These numbers hide non-income forms of poverty and deprivation, including dispossession from land, ecological destruction, widespread malnutrition, social bondage, gender-related poverty, compulsion to drink unsafe water and live in unhygienic conditions, etc.

This set the political context for the AAP’s rise. The party’s political project successfully captured the imagination of various progressive urban middle class intellectuals, including academics of a secular and centre-left orientation (Raina, 2020; Ketan, 2016). Those on the Communist left tended to steer clear of wholehearted endorsements, even though their parliamentary parties said some positive things about the party’s supposedly democratic potential.

Communist Party of India (Marxist) leader Prakash Karat critiqued the AAP for not providing any alternatives to the dominant neoliberalism policies (Karat, 2014). Karat’s critique of the “neoliberal model” came with a defence of various reform measures legislated by parliamentary left parties when in power in West Bengal and Kerala. Anand Teltumbde, a notable scholar and activist of a very different fold than Karat, referred to the AAP as a “neoliberal start-up”, critiquing the party’s post-ideological pretensions and rhetoric, which depoliticised systematic social problems by claiming they could be solved through minor policy tweaks and a change in attitude. While scathing in their attack, many of these left critics failed to provide a coherent explanation of the AAP phenomenon and its tryst with neoliberalism. This is in part due to their reliance on a paradigm that fails to adequately explain and critique the phenomenon of neoliberalism.

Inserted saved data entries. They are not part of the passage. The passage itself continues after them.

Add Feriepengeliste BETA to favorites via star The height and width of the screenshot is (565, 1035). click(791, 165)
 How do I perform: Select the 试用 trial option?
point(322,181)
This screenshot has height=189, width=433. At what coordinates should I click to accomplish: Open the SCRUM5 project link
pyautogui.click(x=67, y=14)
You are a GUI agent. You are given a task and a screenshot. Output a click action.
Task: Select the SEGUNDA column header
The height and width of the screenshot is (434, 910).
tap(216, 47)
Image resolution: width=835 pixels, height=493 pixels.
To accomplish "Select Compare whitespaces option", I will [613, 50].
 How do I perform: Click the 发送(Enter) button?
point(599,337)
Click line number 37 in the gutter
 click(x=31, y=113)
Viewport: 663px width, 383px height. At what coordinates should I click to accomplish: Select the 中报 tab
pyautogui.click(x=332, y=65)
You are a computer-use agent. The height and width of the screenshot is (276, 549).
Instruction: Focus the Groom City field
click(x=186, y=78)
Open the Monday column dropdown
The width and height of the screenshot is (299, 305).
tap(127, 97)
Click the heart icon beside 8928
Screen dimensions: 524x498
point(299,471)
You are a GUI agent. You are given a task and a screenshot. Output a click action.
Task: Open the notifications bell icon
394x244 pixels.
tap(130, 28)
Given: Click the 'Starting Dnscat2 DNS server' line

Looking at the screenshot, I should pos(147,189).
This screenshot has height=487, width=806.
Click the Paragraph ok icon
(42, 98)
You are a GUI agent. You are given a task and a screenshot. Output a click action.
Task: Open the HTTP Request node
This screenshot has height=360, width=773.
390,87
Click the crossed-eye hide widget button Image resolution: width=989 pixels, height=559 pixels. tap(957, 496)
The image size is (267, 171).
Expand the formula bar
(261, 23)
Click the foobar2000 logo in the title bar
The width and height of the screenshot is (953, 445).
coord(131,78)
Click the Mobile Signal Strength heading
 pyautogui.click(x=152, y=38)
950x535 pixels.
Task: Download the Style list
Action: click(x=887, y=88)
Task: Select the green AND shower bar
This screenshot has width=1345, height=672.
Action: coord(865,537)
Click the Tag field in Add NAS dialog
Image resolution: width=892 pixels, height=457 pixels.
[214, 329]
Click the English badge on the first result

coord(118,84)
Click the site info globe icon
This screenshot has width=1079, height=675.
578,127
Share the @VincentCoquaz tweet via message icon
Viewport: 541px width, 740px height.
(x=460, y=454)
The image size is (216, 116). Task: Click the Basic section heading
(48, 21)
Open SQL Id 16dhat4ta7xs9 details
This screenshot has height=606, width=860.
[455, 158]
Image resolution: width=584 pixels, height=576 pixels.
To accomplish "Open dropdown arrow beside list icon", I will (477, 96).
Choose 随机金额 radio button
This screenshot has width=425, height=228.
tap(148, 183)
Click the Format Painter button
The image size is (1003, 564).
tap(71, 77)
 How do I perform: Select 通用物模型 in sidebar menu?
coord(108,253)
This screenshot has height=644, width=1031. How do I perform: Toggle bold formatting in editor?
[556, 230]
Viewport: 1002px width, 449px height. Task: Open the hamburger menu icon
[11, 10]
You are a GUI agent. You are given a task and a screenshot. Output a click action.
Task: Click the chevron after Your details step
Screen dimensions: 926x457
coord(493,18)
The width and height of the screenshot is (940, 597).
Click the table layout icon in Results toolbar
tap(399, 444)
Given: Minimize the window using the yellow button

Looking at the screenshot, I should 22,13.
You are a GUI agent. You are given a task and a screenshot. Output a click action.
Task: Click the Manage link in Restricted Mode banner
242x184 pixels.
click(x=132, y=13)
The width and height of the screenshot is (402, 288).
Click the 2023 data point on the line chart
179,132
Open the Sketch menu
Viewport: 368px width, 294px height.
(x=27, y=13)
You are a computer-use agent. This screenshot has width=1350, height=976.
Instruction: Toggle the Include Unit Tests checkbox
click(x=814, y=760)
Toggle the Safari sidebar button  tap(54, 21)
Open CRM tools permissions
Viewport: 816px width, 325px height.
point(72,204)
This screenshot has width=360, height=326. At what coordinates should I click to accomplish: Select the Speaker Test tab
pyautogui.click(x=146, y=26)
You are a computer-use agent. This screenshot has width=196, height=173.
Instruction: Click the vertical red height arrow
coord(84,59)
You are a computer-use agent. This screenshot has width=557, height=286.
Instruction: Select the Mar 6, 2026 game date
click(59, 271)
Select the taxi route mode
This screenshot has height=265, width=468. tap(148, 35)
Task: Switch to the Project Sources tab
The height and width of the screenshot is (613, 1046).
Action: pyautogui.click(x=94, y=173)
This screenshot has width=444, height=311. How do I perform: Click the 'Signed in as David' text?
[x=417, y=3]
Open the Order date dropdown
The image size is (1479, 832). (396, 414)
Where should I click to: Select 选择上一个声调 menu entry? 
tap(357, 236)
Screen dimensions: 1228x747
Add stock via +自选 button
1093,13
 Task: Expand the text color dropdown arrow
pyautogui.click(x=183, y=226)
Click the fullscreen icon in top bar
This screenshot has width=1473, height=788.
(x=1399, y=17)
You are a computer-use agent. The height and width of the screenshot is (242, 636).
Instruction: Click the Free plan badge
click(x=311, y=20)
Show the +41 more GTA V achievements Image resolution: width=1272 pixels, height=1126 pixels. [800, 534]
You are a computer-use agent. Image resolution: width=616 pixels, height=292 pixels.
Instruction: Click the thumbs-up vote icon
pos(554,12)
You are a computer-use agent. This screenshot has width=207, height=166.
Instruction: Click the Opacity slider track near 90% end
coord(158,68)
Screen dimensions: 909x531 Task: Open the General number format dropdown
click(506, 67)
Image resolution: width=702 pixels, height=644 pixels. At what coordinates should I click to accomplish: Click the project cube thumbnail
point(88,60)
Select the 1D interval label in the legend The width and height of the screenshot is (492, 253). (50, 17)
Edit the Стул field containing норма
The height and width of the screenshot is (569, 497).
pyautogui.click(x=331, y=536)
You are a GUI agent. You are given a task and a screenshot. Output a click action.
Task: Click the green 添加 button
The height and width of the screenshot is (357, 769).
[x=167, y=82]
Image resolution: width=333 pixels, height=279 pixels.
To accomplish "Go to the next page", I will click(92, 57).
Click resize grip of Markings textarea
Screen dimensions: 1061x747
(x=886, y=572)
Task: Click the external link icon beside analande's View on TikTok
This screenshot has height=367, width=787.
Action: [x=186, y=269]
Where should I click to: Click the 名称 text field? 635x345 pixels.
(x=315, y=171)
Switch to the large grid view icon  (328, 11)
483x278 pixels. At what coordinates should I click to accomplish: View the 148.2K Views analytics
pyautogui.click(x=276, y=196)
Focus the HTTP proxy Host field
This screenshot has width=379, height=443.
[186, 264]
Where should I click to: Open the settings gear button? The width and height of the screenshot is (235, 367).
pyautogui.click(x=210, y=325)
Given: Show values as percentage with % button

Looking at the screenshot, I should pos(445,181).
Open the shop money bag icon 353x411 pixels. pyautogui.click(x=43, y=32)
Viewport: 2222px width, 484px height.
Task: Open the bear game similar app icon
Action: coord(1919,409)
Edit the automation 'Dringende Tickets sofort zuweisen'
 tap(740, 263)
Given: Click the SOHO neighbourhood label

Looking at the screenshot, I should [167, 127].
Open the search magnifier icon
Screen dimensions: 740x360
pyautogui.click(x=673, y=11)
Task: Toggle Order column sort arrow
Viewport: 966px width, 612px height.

That the AAP’s program of reforms was not entirely a sham (at least in its own terms) is something we can acknowledge with hindsight. The Left Front government, in its 34 years of rule in West Bengal, failed to build a single public hospital in the capital city of Kolkata and privatised the existing ones through PPPs (public-private partnerships) (Chattopadhyay, 2015). In contrast, the AAP administers its model of decentralised public healthcare through Mohalla Clinics, which retain popularity among people from lower economic classes, irrespective of how piecemeal and unsustainable this may prove in the long run. For all practical purposes, the party of neoliberalism has been able to offer various kinds of welfare measures, in contrast to the parliamentary left’s failure to do so on important occasions. This illustrates one of the weaknesses of theorising along the lines of contrasting neoliberal policies with welfarist reform measures and presenting the latter as a long-term solution.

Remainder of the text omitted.